• [Input data]
++++++++++++++++++++
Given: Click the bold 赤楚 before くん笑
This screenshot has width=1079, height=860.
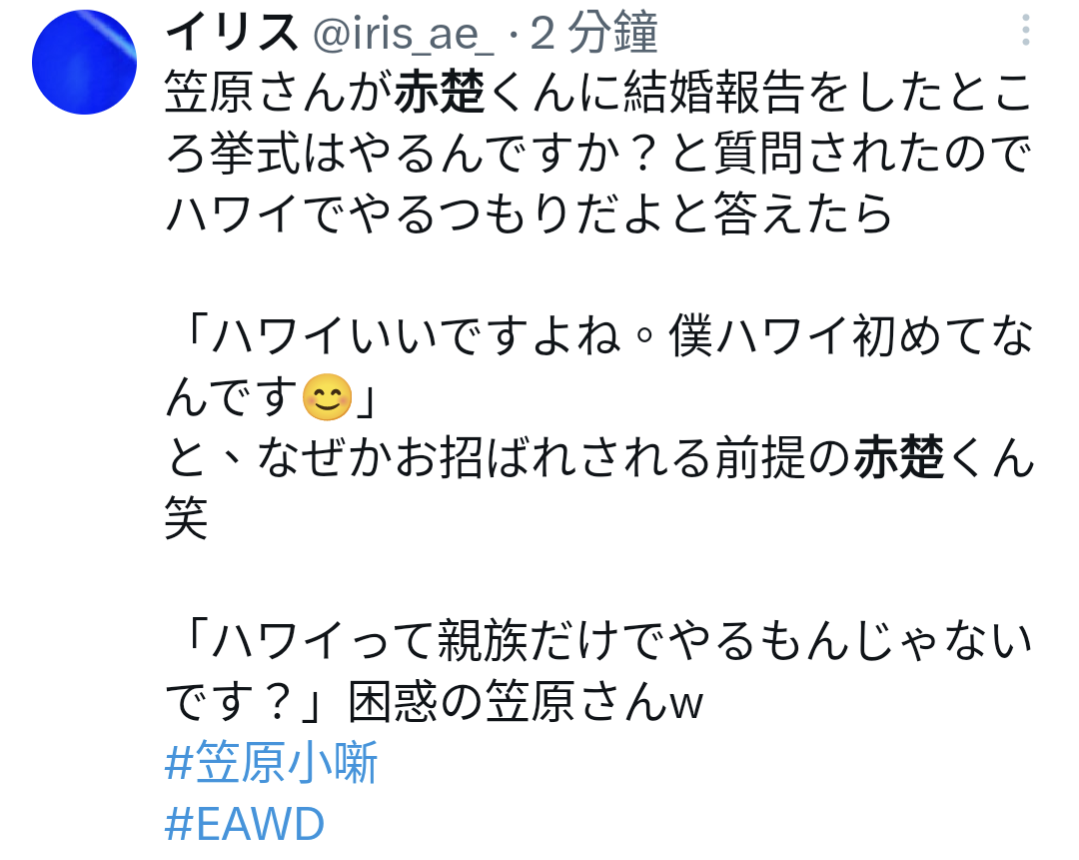Looking at the screenshot, I should click(x=899, y=458).
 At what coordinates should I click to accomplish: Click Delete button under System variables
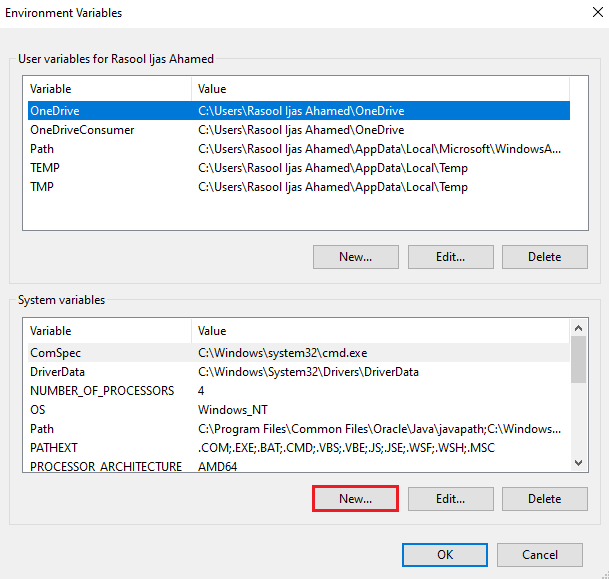click(x=545, y=499)
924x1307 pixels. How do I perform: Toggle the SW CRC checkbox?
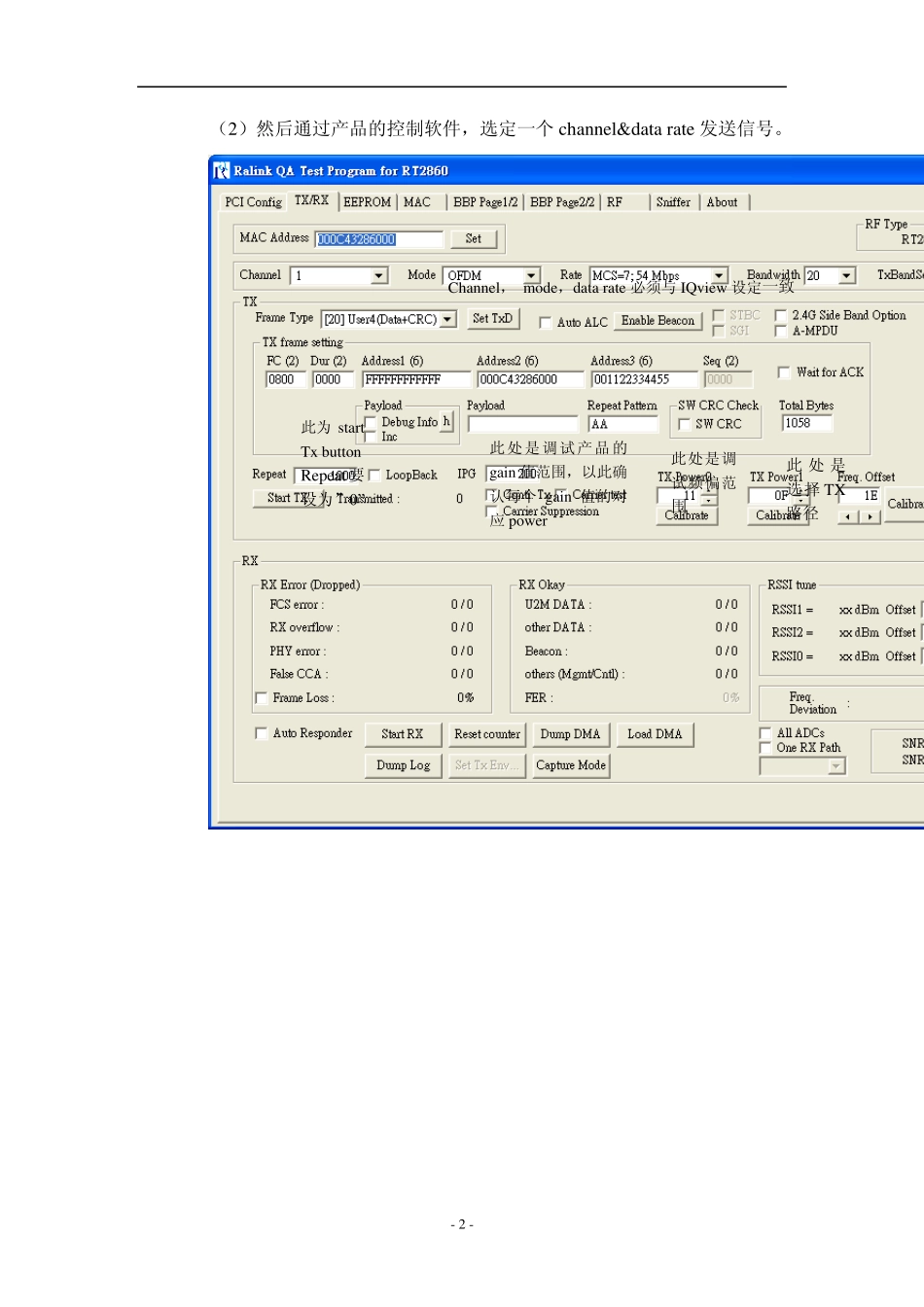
++++++++++++++++++++
All of the material should be written out again exactly, apart from the pictures.

• [Response to this task]
Given: Click the bold 赤楚 before くん笑
This screenshot has width=1079, height=860.
Looking at the screenshot, I should click(x=899, y=458).
 At what coordinates should I click to accomplish: Click Delete button under System variables
click(x=545, y=499)
924x1307 pixels. How do I perform: Toggle the SW CRC checkbox?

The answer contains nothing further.